Recent Black graduates settle for low income jobs

Credit: HBCU Buzz

The current weak labor market is taking its toll on recent college graduates, but young Black graduates seem to be getting hit the hardest.

Black college graduates between the ages of 22 and 27 with four-year degrees are facing severe underemployment and are being forced to settle for jobs that don’t require college degrees.

In addition to having low requirements, these jobs come with low pay and make the daunting responsibility of paying back student loans nearly impossible.

According to a report released by the Center for Economic and Policy Research, 56 percent of Black college graduates were in an occupation that didn’t require a degree in 2013.

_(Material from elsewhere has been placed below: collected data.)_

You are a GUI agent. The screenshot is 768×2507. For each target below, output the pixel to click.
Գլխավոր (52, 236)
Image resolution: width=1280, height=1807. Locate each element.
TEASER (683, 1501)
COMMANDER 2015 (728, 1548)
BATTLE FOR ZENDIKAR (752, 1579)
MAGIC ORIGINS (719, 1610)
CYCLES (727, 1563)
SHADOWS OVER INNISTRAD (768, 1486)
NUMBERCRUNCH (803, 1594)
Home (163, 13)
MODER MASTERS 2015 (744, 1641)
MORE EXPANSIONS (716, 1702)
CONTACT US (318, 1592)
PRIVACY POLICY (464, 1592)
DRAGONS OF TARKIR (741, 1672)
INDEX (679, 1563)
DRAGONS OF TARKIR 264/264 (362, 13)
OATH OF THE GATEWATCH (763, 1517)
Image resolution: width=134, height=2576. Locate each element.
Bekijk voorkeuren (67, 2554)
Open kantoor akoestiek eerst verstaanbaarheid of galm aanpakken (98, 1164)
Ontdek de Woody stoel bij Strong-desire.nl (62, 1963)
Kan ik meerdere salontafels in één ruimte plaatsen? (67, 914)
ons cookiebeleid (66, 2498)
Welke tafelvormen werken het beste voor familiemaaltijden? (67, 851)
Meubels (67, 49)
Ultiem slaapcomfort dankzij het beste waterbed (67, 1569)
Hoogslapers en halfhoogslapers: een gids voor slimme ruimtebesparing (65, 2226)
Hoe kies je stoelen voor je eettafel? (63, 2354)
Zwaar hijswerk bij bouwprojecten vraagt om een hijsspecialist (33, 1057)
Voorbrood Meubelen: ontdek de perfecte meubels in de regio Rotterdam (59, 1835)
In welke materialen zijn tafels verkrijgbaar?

Among all recent college graduates with a job, regardless of color, the numbers were still troublesome with 45 percent settling for jobs that did not require a degree.

The authors behind the study say that students in these job positions are not able to pay back student loans while still maintaining a middle-class lifestyle.

With student loan interest rates continuing to rise and grants and scholarships harder to come by, many students are forced into the weak labor market with a staggering amount of debt.

Black graduates question value of their degrees The cost of attending college is also on the rise and is becoming a discouraging factor for current students on the brink of graduation.

“Black workers have been told for a generation that the way for you to do better is to go to college,” said Janelle Jones, the co-author of the study. “These are people who go to college in the face of rising tuition, needing to work to support themselves, not having a family structure. They finish college and then they end up finding a job that doesn’t end up requiring a degree.”

The study has caused some graduates to question the true value of their degrees, especially when many employers are paying more attention to experience than education.